Embora o álcool pareça uma boa ideia para ajudá-lo a relaxar à noite, ele terá um efeito rebote e você vai acordar assim que o álcool se metabolizar. No mínimo, seu sono profundo será dificultado se você beber álcool à noite. os alunos que beberam após estudarem para exames tiveram pior desempenho do que os estudantes que estudaram a mesma quantidade, mas não beberam álcool. Não sou um coroinha, mas posso confirmar tudo isso pela minha própria experiência pessoal. Se você quer um sono tranquilo, certifique-se de minimizar o seu consumo de álcool.

Sem telas uma hora antes de dormir

Se você precisa trabalhar no computador, assistir TV ou usar seu smartphone uma hora antes de dormir, considere usar óculos de espectro de luz azul.

Exercite-se mais cedo no dia

O exercício pode estimular algumas pessoas a ponto de sofrer de insônia. Se você se sentir agitado após o treino, você deve considerar mudar seu treino para um ponto mais cedo no dia.

Depois de verificar tudo isso, registo seu sono por 30 dias e veja o quão melhor sua aparência, sensação e desempenho é melhor.

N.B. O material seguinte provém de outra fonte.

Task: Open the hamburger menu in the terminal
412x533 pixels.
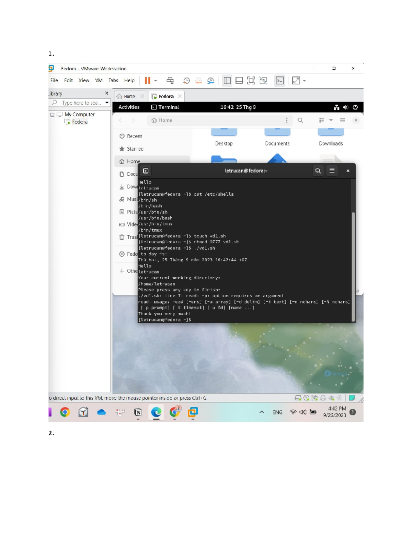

Se você ainda sofre de rotinas noturnas ruins, você pode introduzir uma destas práticas: insira apenas uma de cada vez e teste seus resultados.

Os suplementos de sono são um não se você acha que sua ingestão compensará uma rotina de sono ruim e pode até ser mais prejudicial no geral. Por exemplo, a melatonina é um hormônio ativador do sono, não faz nada por sua insônia e vai inibir sua própria produção de melatonina através do circuito de feedback negativo.

Este provavelmente não é o primeiro artigo a ler sobre o sono e provavelmente não é o último. Espero que este artigo o inspire a fazer um inventário sério de seus hábitos de sono e, se não o fizer, comprometa-se a melhorar seu sono. praticar com um desafio de sono de 30 dias.

Sou um profissional de saúde e fitness, não um especialista em sono ou um médico. No final do dia, se você tiver alguma preocupação ou preocupação, você deve consultar um médico e discutir a necessidade de um estudo do sono. diagnosticado por um profissional do sono.